Paris de Nuit.
60 photos inédites de Brassaï, publiées dans la Collection "Réalités" sous la direction de J. Bernier.Paris: Édition Arts et Métiers Graphiques, 1933  Stock Code: 142446
Inscribed by BrassaïFirst edition, first printing, of the photographer's first publication, presentation copy inscribed on the title page to his Parisian host "À Monsieur Gaston Robbe, mes hommages cordiaux, Brassaï Halász, Paris 1932".
Gaston Robbe was the owner of the Hotel Des Terrasses in Paris, where Brassaï had established himself in the early 1930s while he was "prowling the streets photographing the barflies, whores and homosexuals who were his subjects in 'Paris de Nuit' (which shocked the bourgeoisie and nearly everyone else when it was published in 1933)" (Green). In a letter to his parents dated 18 September 1932, Brassaï explains that he had been looking for another atelier were to set up his working space, but that "not one was satisfactory. Monsieur Robbe, the patron, and his daughter, Gilberte, are doing their utmost to make me stay in the hotel longer. I temporarily solved the problem by renting a second room (across from the first) that I intend to use as a laboratory" (Laki). The Robbes' efforts to keep the artist under their roof does not appear to have been financially motivated as Poirier notes that "the owner, Monsieur Robbe, seemed quite understanding about artists having irregular incomes. Moreover, he had a charming daughter who had a weak spot for Gyula" (p. 52). The cordiality between them seem genuine and when Brassaï wrote, from Cannes, to his parents in October 1940 to reassure them on his whereabouts, he conidered the possibility of a return to Paris, noting that "if the flat costs too much I'll leave it and move to the Hôtel des Terrasses (if Mr. Robbe is still there)" (Laki).
A lovely copy of this work in which Brassaï showcases his mastery "at drawing luminosity from the darkness. The swaths of wet paving stones featured on the covers and endpapers of Paris de Nuit gleam like pale beacons in the streetlight. Inside, Brassaï explores the city, beginning with its broad vistas and grand public spaces and gradually moving into the demimonde he knew so intimately" (Roth, p. 76).
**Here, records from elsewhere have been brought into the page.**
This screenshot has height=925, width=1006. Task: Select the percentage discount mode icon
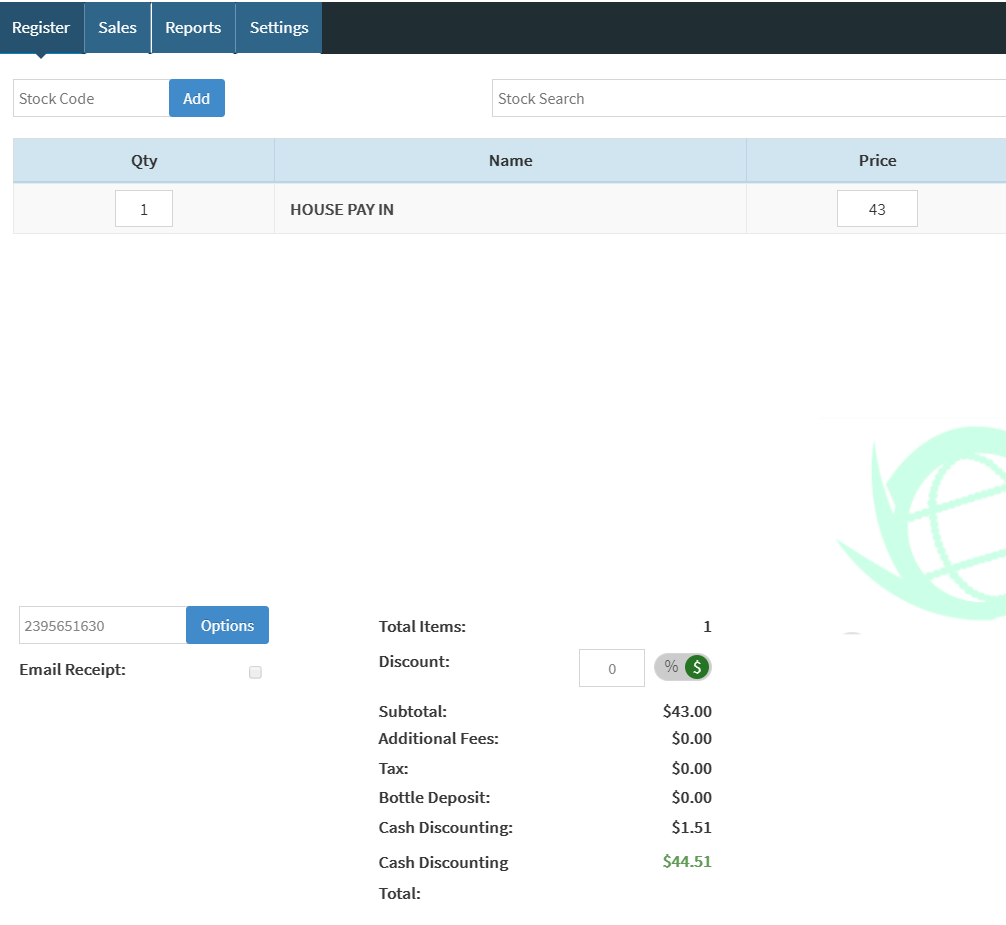pos(669,666)
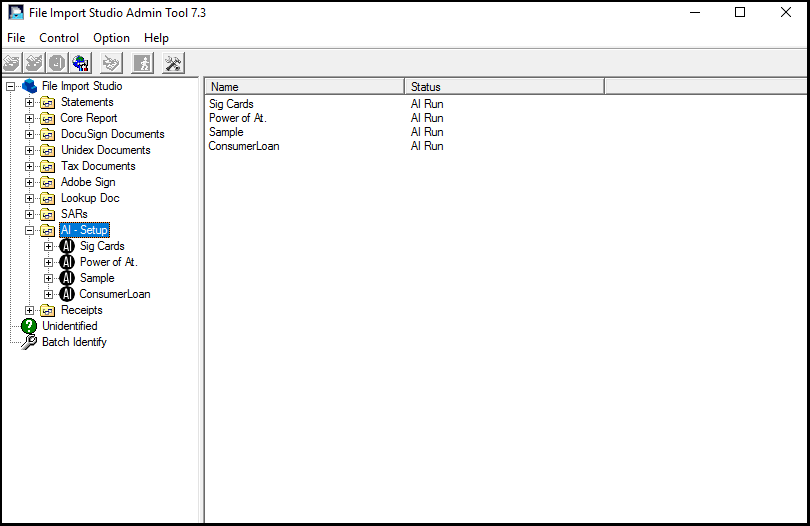
Task: Click the green question mark Unidentified icon
Action: pyautogui.click(x=29, y=326)
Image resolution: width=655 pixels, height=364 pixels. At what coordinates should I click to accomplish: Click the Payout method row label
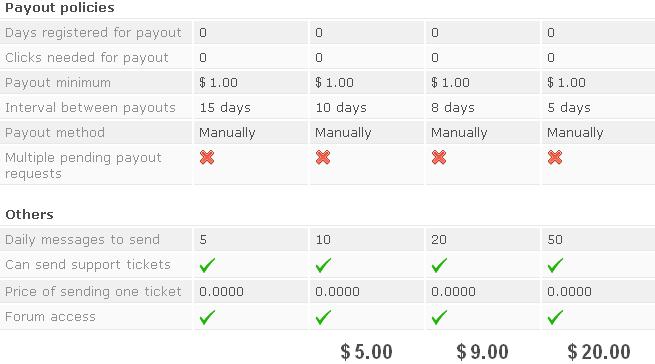click(55, 132)
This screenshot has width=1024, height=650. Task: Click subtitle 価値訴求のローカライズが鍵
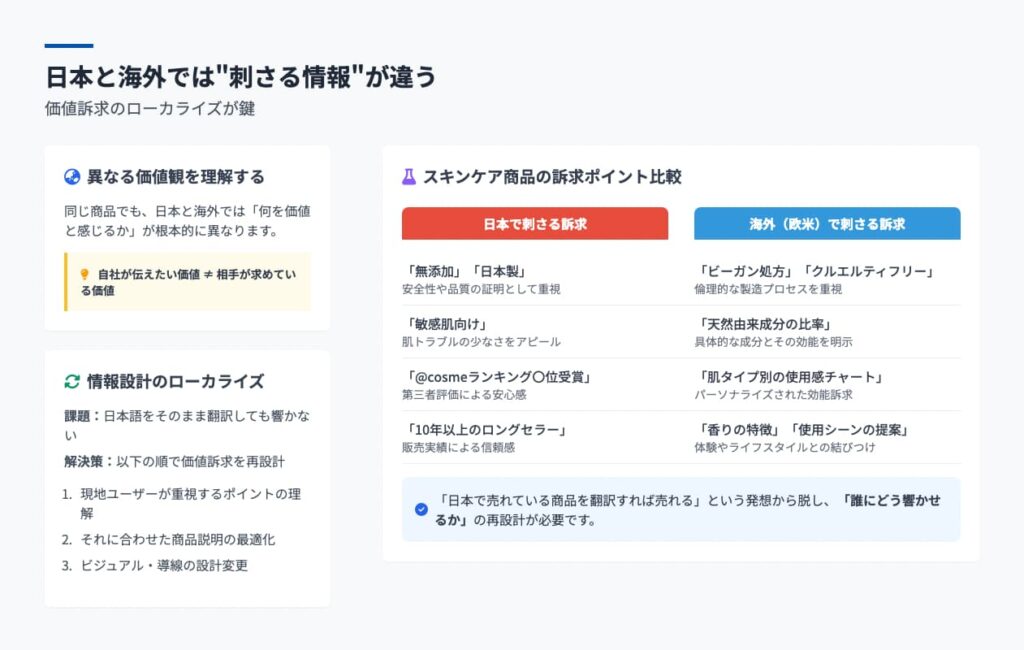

Quarto. Spiral bound monochrome photographic wrappers, titles on front cover in red.
Illustrated with 62 full-page gravure plates, and 2 double-page plates as endpapers.
Minor wear to extremities, the wrappers otherwise bright, faint damp stains to bottom edge of the first 4 pp. of text, else internally fresh and clean; a superb copy of a notably delicate publication.
Michelle Green, "Ghost at the Banquet", New York Times, 26 November, 1995, Section 7, p. 33; Peter Laki (trans.), "Brassai: Letters to My Parents", 1997, pp. 201 and 227, letters 72 and 89; Parr & Badger I, 134; Roth, p. 76.